▶ **Task**
Locate "This screenshot has height=550, width=728." in the listing. Transcribe the line that contains it and every line that follows, through the last, omitting all pictures.
# # # # # # #
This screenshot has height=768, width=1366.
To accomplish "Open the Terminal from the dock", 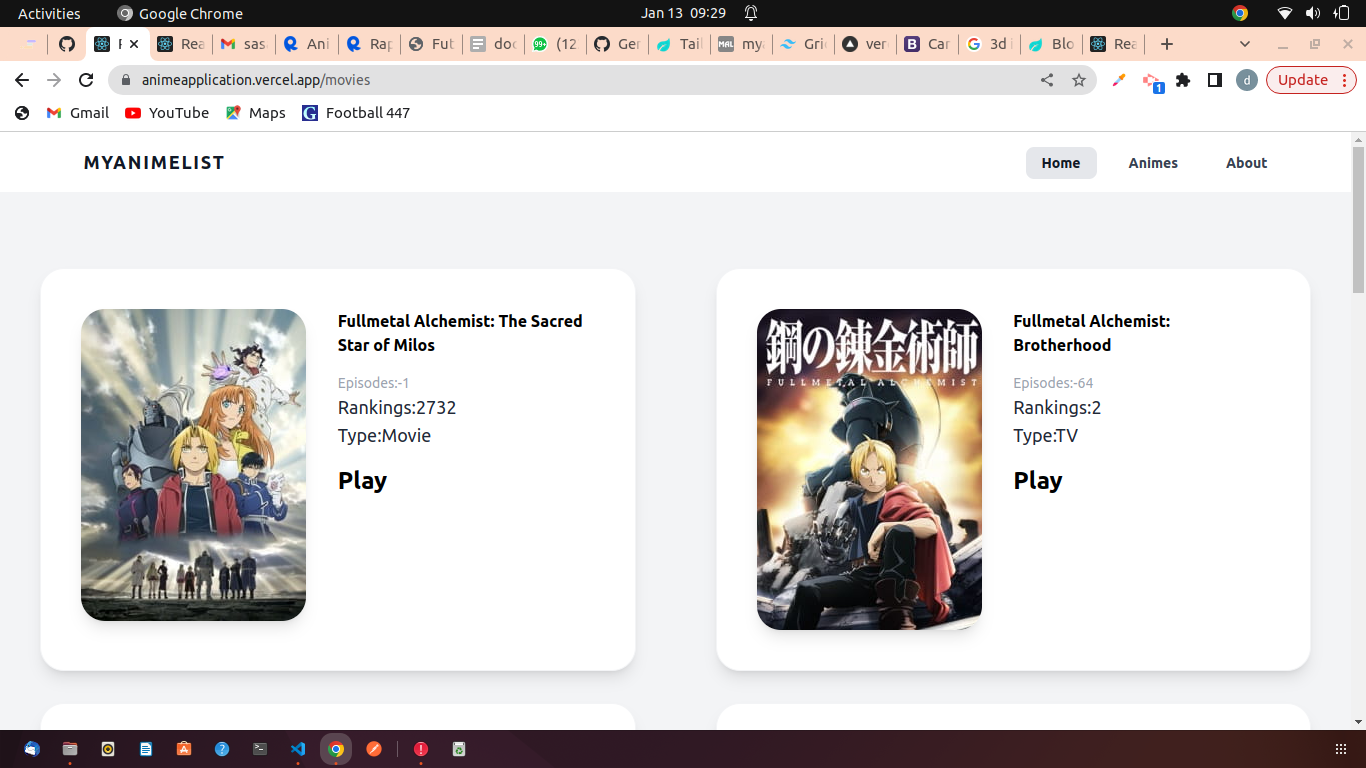I will pyautogui.click(x=259, y=748).
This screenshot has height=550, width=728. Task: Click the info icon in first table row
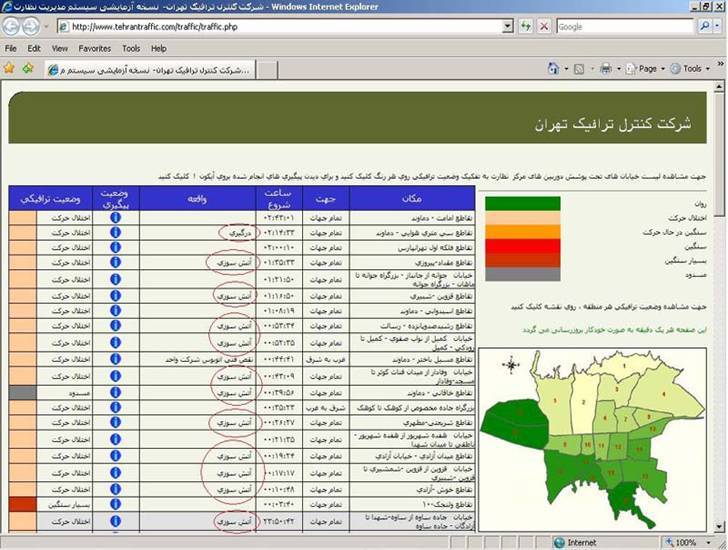pyautogui.click(x=115, y=217)
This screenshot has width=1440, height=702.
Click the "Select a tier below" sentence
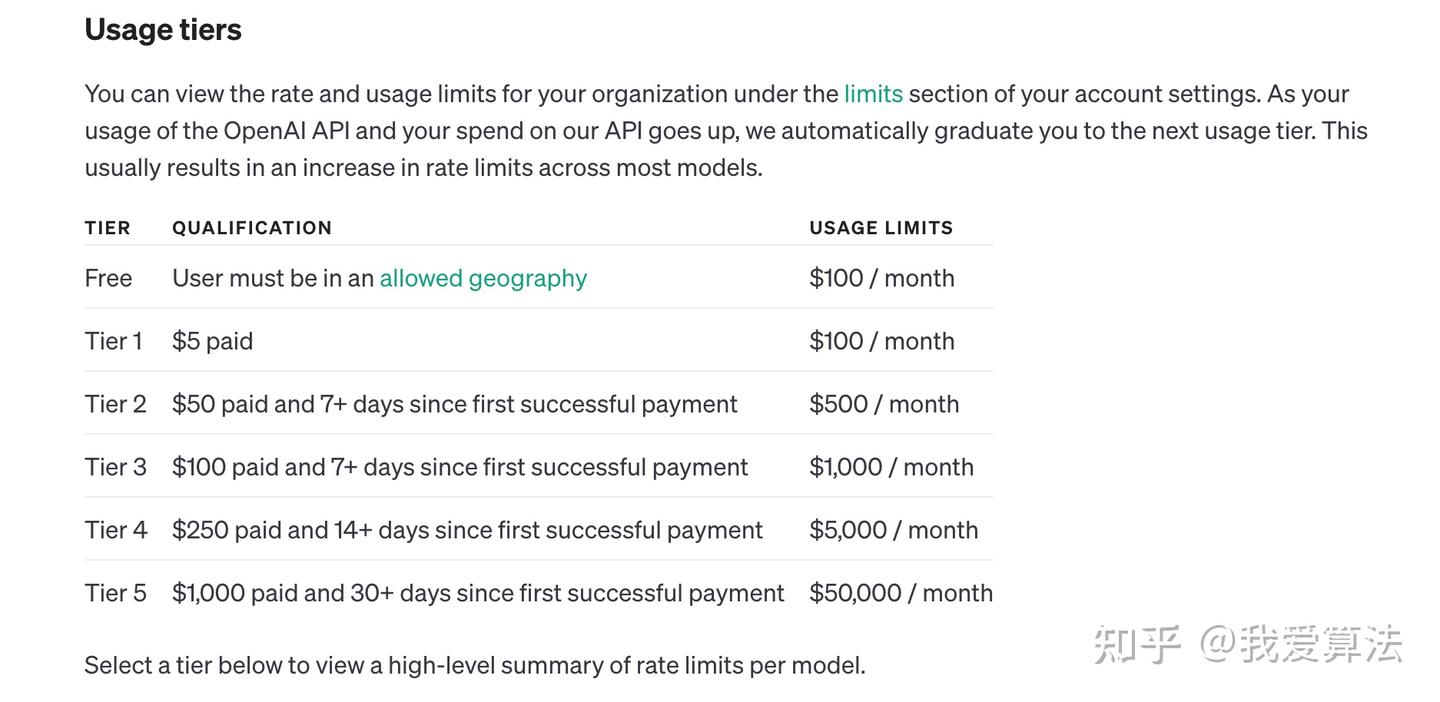475,665
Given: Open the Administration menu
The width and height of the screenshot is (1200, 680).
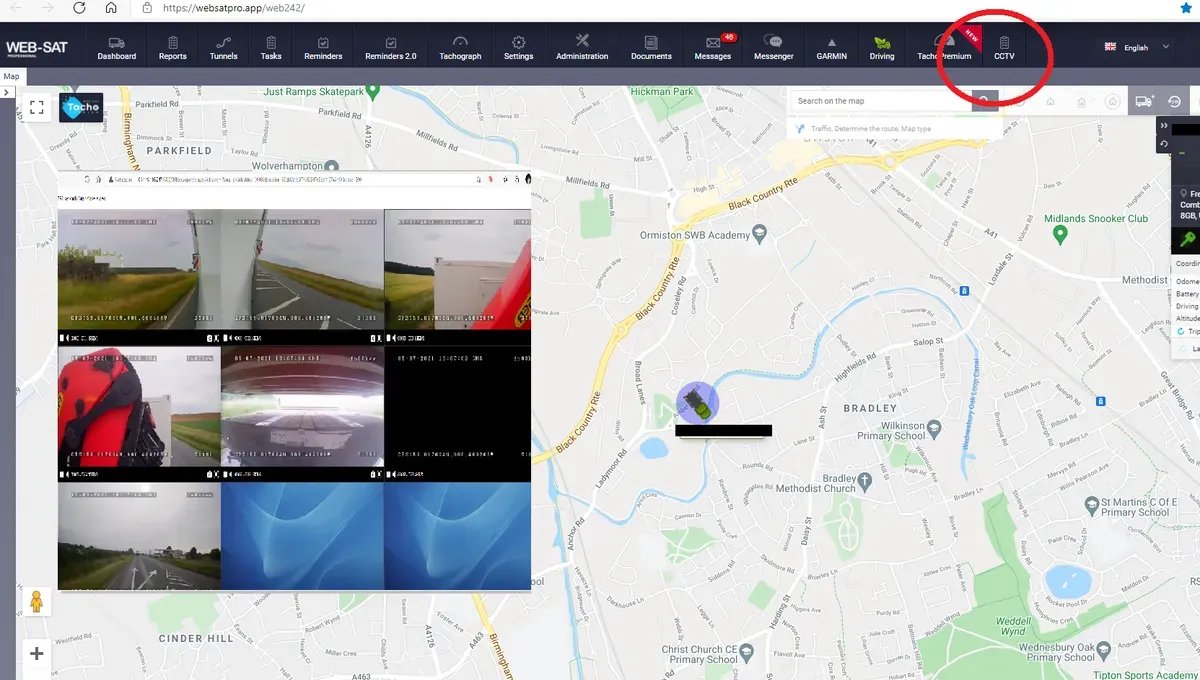Looking at the screenshot, I should (x=582, y=46).
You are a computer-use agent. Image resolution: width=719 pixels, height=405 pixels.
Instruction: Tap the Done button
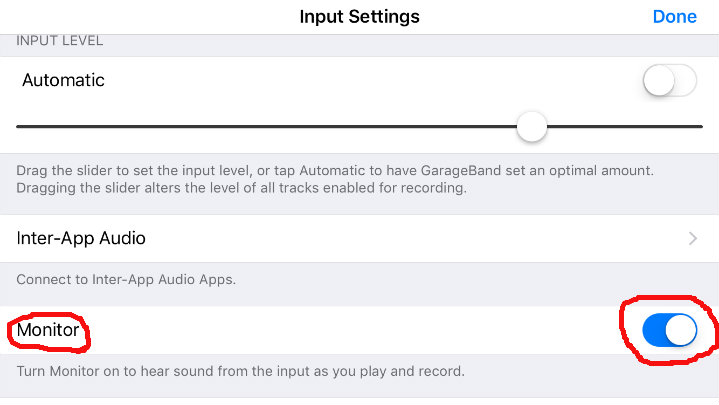[675, 17]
# # # # # # #
▶ **Solution to the problem**
This screenshot has height=550, width=728. Task: Click the info icon in first table row
pyautogui.click(x=115, y=217)
This screenshot has width=1440, height=702.
Click the "Select a tier below" sentence
475,665
Given: Open the Administration menu
The width and height of the screenshot is (1200, 680).
Looking at the screenshot, I should (x=582, y=46).
You are a computer-use agent. Image resolution: width=719 pixels, height=405 pixels.
Instruction: Tap the Done button
[675, 17]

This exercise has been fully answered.